Day 4.  One of the guidelines for this Being Again Project was that I told myself I'd keep this SIMPLE.  So here I am... simply typing.  I started to think too much.  Think-too-much should be my middle name.  I started to think of way too many things I wanted to write about and before I knew it, I was overwhelmed and didn't want to write at all.  That is NOT the point of this project.  

Again, here it is:  


For the sake of keeping my goals for this project before me, I'll begin my posts with this:

So, here's how this will go. 
  1. I will write something on here every day for 38 days because that is how many days until my 50k.  
  2. I will keep in simple!!! Some days will consist of three sentences if that's all I have.   
  3. I will write for me.  
  4. I will try very hard NOT to compare my old Runninghood self to the Amanda typing today.  
  5. I will keep my posts to daily gratitude, intentions and.... because how can we not feel sad, heavy hearted and powerless at so much happening in our world...I will include at least one small way I can or have done something to make the world a better place (this can be as simple and powerful as helping my child learn a lesson about love and kindness).  
  6. Why am I doing this?  To Begin Again.  Just as with training for a marathon when we put in our daily workouts, I want to get into the habit of focusing on the things that make me happy and my intentions for making my life what I want.
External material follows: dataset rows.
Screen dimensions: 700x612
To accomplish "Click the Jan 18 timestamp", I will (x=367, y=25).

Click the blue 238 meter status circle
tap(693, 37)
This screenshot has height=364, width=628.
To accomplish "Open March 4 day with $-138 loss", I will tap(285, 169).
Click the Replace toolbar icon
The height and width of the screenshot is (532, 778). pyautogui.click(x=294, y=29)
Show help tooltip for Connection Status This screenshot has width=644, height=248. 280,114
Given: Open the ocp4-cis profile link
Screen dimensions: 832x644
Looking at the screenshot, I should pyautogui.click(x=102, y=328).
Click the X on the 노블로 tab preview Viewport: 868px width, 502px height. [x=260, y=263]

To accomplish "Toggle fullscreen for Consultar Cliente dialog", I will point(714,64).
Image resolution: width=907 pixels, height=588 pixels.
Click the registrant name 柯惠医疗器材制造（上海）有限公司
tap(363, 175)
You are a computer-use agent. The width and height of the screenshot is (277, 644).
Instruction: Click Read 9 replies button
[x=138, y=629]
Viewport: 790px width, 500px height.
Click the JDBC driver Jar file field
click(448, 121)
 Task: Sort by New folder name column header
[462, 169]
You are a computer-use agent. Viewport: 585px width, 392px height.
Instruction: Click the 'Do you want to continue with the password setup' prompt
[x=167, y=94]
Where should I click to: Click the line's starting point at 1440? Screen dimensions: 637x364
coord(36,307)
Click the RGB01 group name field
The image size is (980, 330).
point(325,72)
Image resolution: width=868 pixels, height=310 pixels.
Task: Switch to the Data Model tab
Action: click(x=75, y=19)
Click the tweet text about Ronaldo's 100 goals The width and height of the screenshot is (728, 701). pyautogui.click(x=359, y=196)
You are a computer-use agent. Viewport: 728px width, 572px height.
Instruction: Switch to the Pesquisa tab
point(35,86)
Writing helps me with this.  
Day 3:

Intentions (Many of these intentions are long term so I will likely mention them more than once.):   
  • To look back on my intentions and reflect. Don't just write them!!  Daily intentions/goals are one thing but long term intentions/goals are another...  we've got to give ourselves think time...reflection time.  Time to look back and say:  "How am I doing?"   So in lieu of a long list of daily intentions for today..or tomorrow... here's some things I'm feeling good about:  
Things I'm feeling good about:  
  • This week I made the intention to really ENJOY being in the classroom with the same group of kids all week.  What a fabulous week.  I've been so happy to be doing what I love and to be in a school that I love.  
  • Not beating myself up when I slip!  The above quote... it came at such a perfect time!  This morning I was exhausted.  I didn't run my morning run.  I was feeling pretty blah about it.  Started to get discouraged and then I read the quote at the top on an Instagram post.  It stayed with me all day and my day not only ended up being wonderful and energized, I ended up having a strong workout when I got home.  7 miles with 6 800's.  Legs were a little tired from yesterday's incline run but I feel really good!  I can still have a good day when I slip with parenting or running or whatever... a good reminder to not let slip ups determine how good of a person I am or what the future will hold for me.  I will use this quote especially with motherhood the next time I'm beating myself up for something!! 
  • Seeing others in a new way.  Assuming the best in other people.  A few specific examples on this but I'll save that for myself and my journal.  
  • Motherhood and teaching and how the lessons I learn from each of them, helps me grow.  Teaching gives me new insights into motherhood and motherhood has undoubtedly shaped me as a teacher.  
  • The messages I'm giving my kids about themselves and how they see the world.  The other day my oldest was doubting herself when she was talking about whether or not she would get an invite onto the gymnastics team.  She doesn't have her kip on the bars yet (looks like such a hard skill) so she was feeling frustrated.  We had such a good chat about not doubting yourself and the value of HARD WORK and positive mindset!!  Such a good chat.  In the end, her eyes were lit up with excitement and she was watching youtube tutorials on how to learn Kip and improve back handspring.  
  • Overall, I feel so happy right now.  Challenged, fulfilled, excited, grateful and full of life.  In a really good place and I think much of this has to do with what I'm focusing on and having a goal to stick to.  It seems to shape everything else!!
Gratitude:
  • Morning coffee.  I mean, really.  Such a good good part of my day!!  
  • I've had a spinach salad for lunch every day this week so far.  And lots of veggies and water.  This feels good.  
  • Bedtime kisses and snuggles with my kiddos.  
  • Seeing my kids work hard in school and sports.  
  • Feeling so strong with running.  But also very relaxed...enjoying running for the gift it is without pressure of time goals or too structured of a plan.  This is good for me right now.  I think the time will come when I will want more but for now, I am loving where I am.  
  • It's going to be in the 70's this weekend. Bring on the BBQs, fire in the fire pit, sunshine, blue skies, trail run, and maybe a snowshoe hike up Tumalo mountain for sunrise on Friday.  
  • It's family Survivor night.  Our favorite show.  Actually our only t.v show we watch.  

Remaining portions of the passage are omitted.